What answer Jason would have made him, no man may say, for at that moment the same terrestrial thunder that had been heard before was heard again, and the earth became violently agitated as with a deep pulsation. The people looked into each other's faces with dismay, and scarcely had they realized the horror that waited to pour itself out on the world, when a man came galloping from the south and crying, "The mountains are coming down at Skaptar. Fly! fly!"

They stopped the man and questioned him, and he answered, with terror in his eyes, that the ice-mountain itself was sweeping down into the plain. Then he put his heels to his horse and broke away.

Hardly had the people heard this dread word when another man came galloping from the southwest, and crying, "The sea is throwing up new islands at Reykianess, and all the rivers are dry."

They stopped this man also, and questioned him, and he answered that the sky at the coast was raining red-hot stones, so that the sea hissed with them, and all the land was afire. Then he, too, put his heels to his horse and broke away.

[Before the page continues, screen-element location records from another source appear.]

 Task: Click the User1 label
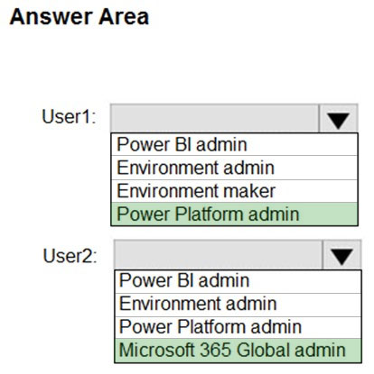point(69,116)

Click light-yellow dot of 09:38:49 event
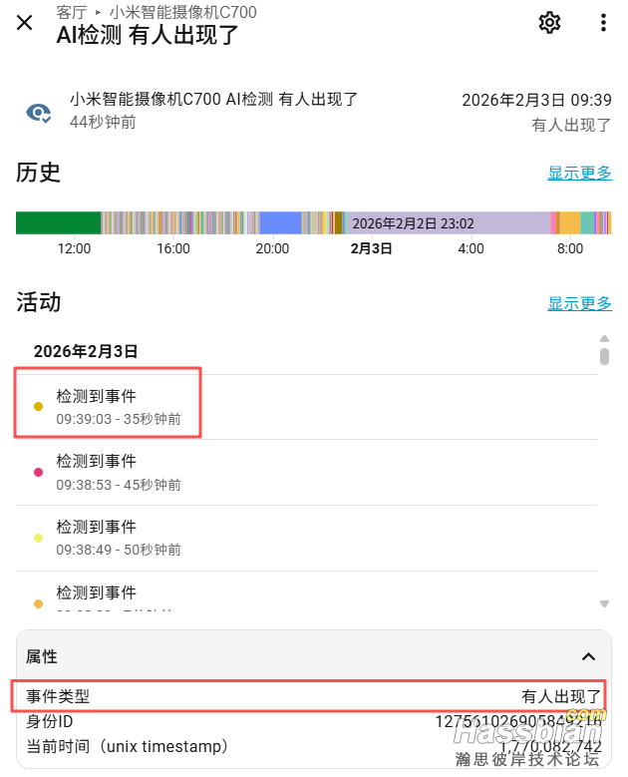pyautogui.click(x=39, y=539)
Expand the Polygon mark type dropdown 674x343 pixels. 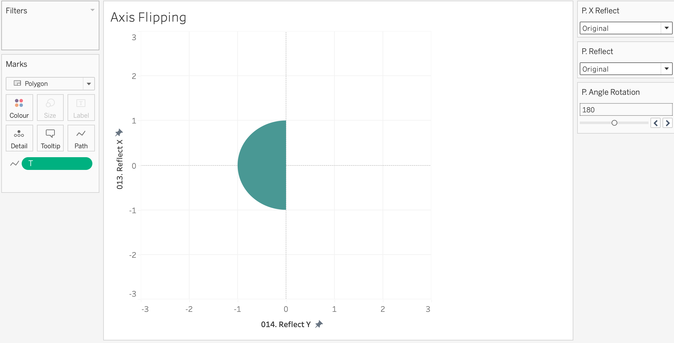coord(89,84)
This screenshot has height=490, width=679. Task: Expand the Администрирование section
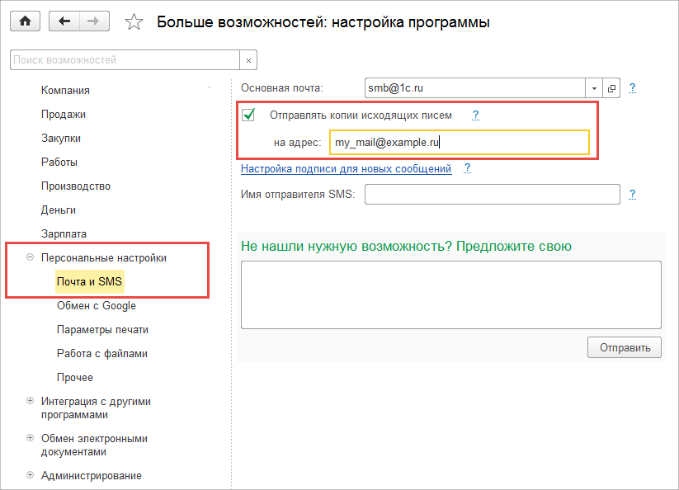(x=31, y=475)
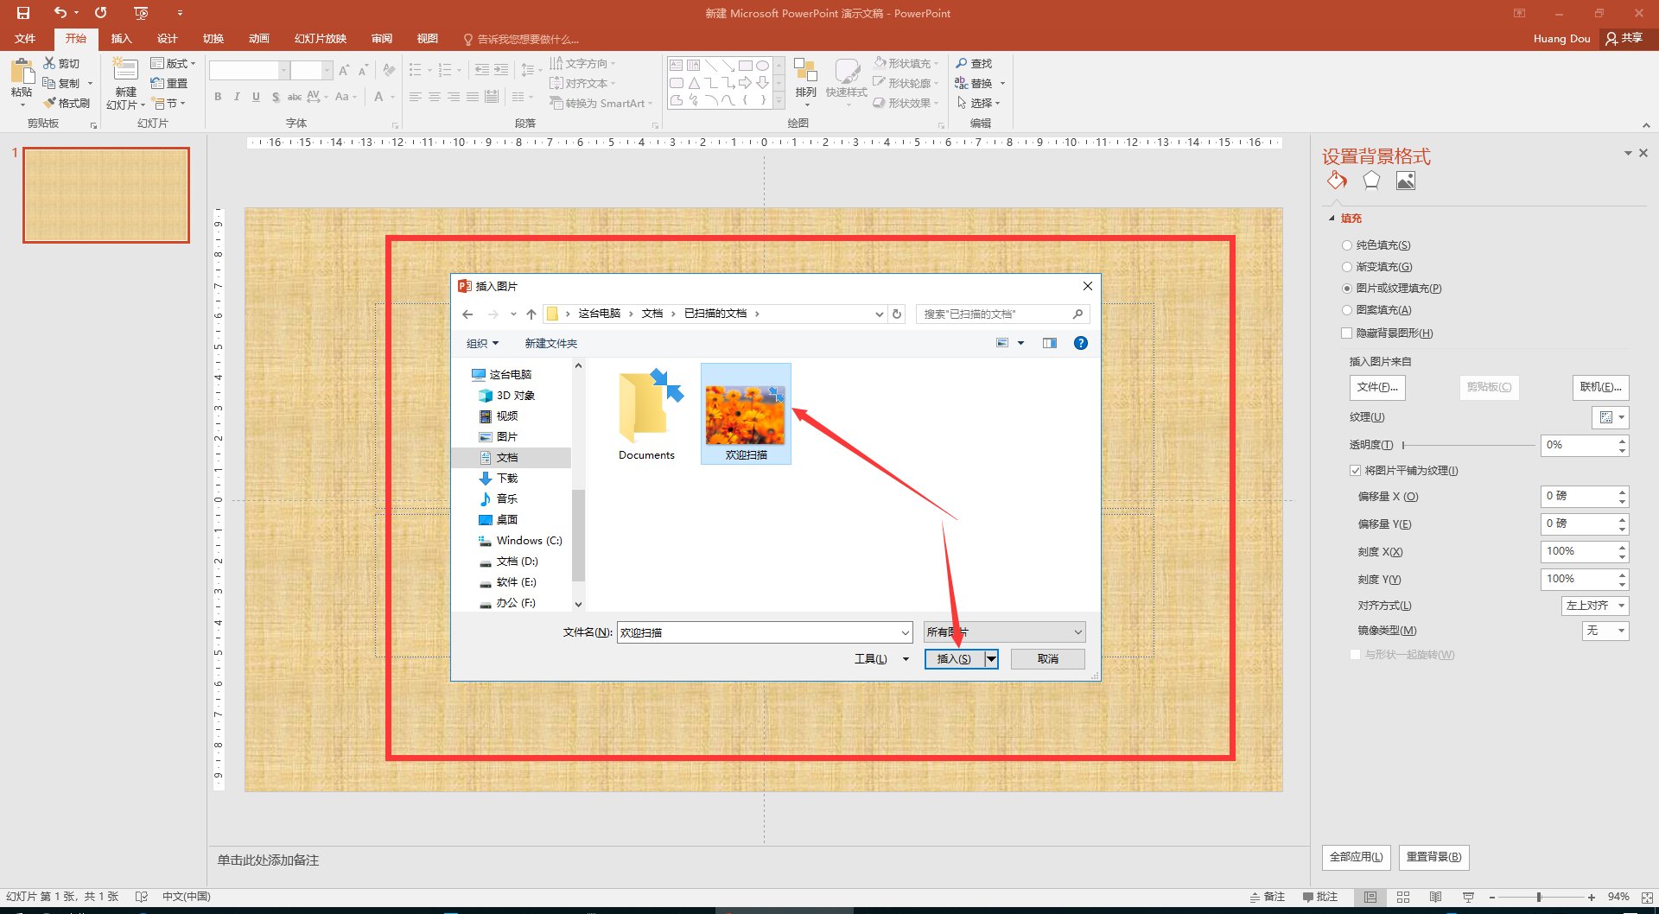The width and height of the screenshot is (1659, 914).
Task: Click the refresh icon beside address bar
Action: [x=897, y=314]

Scarcely had he gone, when a third man came galloping from the southeast, and crying, "The land around Hekla is washed away, and not a green place is left on the face of the earth."

This man also they stopped and questioned, and he answered that a torrent of boiling water was rolling down from the Kotlugia yakul, hurling ice-blocks before it, and sweeping farms, churches, cattle, horses, and men, women, and children into the sea. Then this man also put his heels to his horse and broke away, like one pursued by death itself.

For some moments thereafter the people stood where the men had left them, silent, helpless, unable to think or feel. Then there rose from them all, as from one man, such a shriek of mortal agony as never before came from human breasts. In their terror they ran hither and thither, without thought or intention. They took to their tents, they took to their ponies, they galloped north, they galloped south, they galloped east, they galloped west, and then came scurrying back to the Mount from which they had started. A great danger was about to burst upon them, but they could not tell from what direction it would come. Some remembered their homes and the wives and children they had left there. Others thought only of themselves and of the fire and water that were dealing out death.

In two minutes the Mount was a barren waste, the fissures on its sides were empty, and the seats on the crags were bare. The Thing-men and the clergy were rushing to and fro in the throng, and the old Bishop and the Judge were seeking their horses.